While the world initially reacted with caution to China’s new “open door policy” (men hu kai fan), investment flooded into China within a decade. While to the global investor community, SEZs were the incontrovertible symbol of China’s economic integration with the world, China’s motivations for doing so were not as uncomplicated. Why did China choose to adopt an “enclave” approach to investment, given its obvious downsides? It was sheer necessity that drove the Chinese government to make this abrupt policy shift. China’s economy in the late 1970s was in a shambles, characterised by pervasive technological obsolescence as a result of misguided state policies. Declining export earnings due to falling domestic oil production left China with no choice but to open its doors to foreign capital.

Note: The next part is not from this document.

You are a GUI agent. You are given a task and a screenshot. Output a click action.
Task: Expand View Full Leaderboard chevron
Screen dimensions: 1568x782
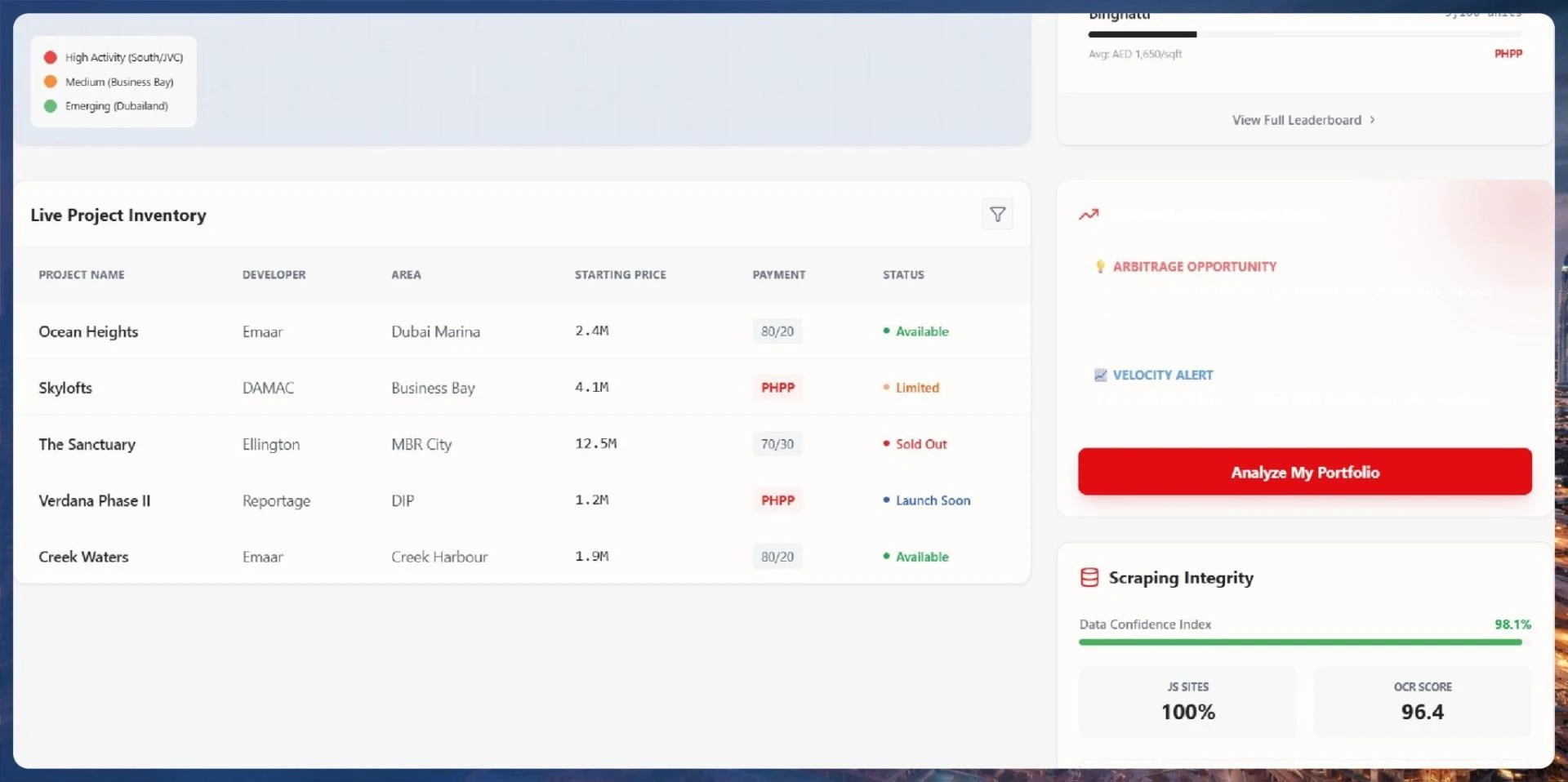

However, despite the purge of hardliners (notably the Gang of Four) from positions of authority, there remained a coterie within the Communist Party fiercely opposed to any engagement with the west. Deng Xiao Ping’s personal authority made possible the only acceptable political compromise: foreign capital would be allowed, but quarantined within the SEZs. The Chinese FDI regime until 1992 reflected this compromise: All FDI was vertical (export-seeking). Primary products and semi-finished goods entered the SEZs, located near ports, and were re-exported after being assembled into finished goods within. This arrangement worked to the enormous mutual benefit of China and the Foreign Funded Enterprises, by rapidly boosting foreign exchange reserves and by sharply reducing input costs, respectively.

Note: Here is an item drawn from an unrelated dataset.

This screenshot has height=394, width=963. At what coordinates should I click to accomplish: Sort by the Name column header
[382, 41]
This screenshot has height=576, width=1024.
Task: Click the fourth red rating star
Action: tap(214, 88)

The relevance of SEZs diminished rapidly after 1992, when horizontal (market-seeking) FDI was permitted as a result of another political compromise, this time between the government of China (seeking to revive FDI flows, which declined sharply following the Tiananmen Square crackdown) and democratic governments in the west. Western firms hereafter had no special motivation to confine themselves to SEZs and, in many cases, wanted to be closer to their customer base, to better internalise ownership advantages. The advantages of better infrastructure within the SEZs also declined sharply as China ramped up infrastructure across wide swathes of the country. The contribution of FDI to China’s economy has declined sharply since the late 1990s (FDI is less than 2 per cent of GDP since 1999), which means SEZs play an even smaller role today than in the 1990s.

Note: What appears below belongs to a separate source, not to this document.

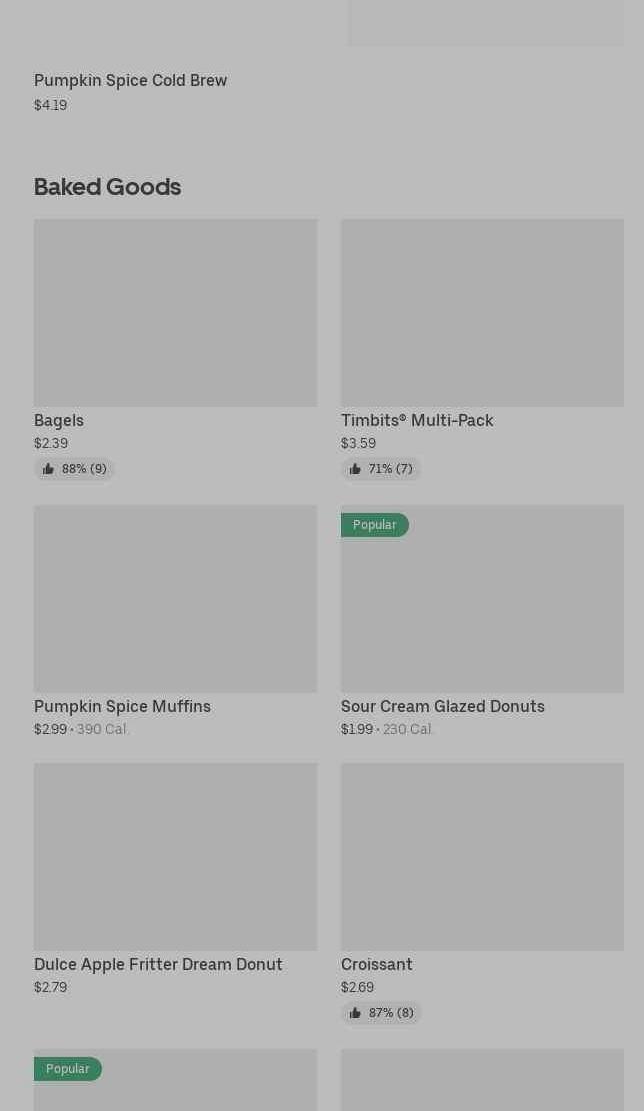Open the Timbits Multi-Pack product image
Image resolution: width=644 pixels, height=1111 pixels.
coord(482,313)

China’s experience with SEZs, notwithstanding its immediate benefits, is in consonance with international experience so far as the ‘enclave’ approach to development is concerned, particularly in fostering inter-regional inequalities. Widely prevalent regional disparities in China are a direct consequence of China’s economic geography. In addition, recent reports based on extensive case studies point to flagrant violation of even the employer-friendly labour and environmental laws, coupled with extremely hazardous working conditions within the SEZs. China’s rural migrant workers, estimated to number 120 million, are the most frequent victims of this no-holds barred approach.

China’s emergence as a manufacturing hub is due to a combination of favourable circumstances and astute policy formulation. To cite just one example, the easy availability of FDI was facilitated by Taiwan’s attempt to move up the value added chain and Hong Kong’s decision to reinvent itself as an international financial centre. China’s authoritarian political system allowed it to handle the social and political fallout of the regional disparities and worker dissatisfaction. The opportunities and challenges facing India today are very different from China in the 1980s. The case to ramp up domestic manufacturing is indisputable. The strategy adopted to do so should be in consonance with India’s economic and political realities.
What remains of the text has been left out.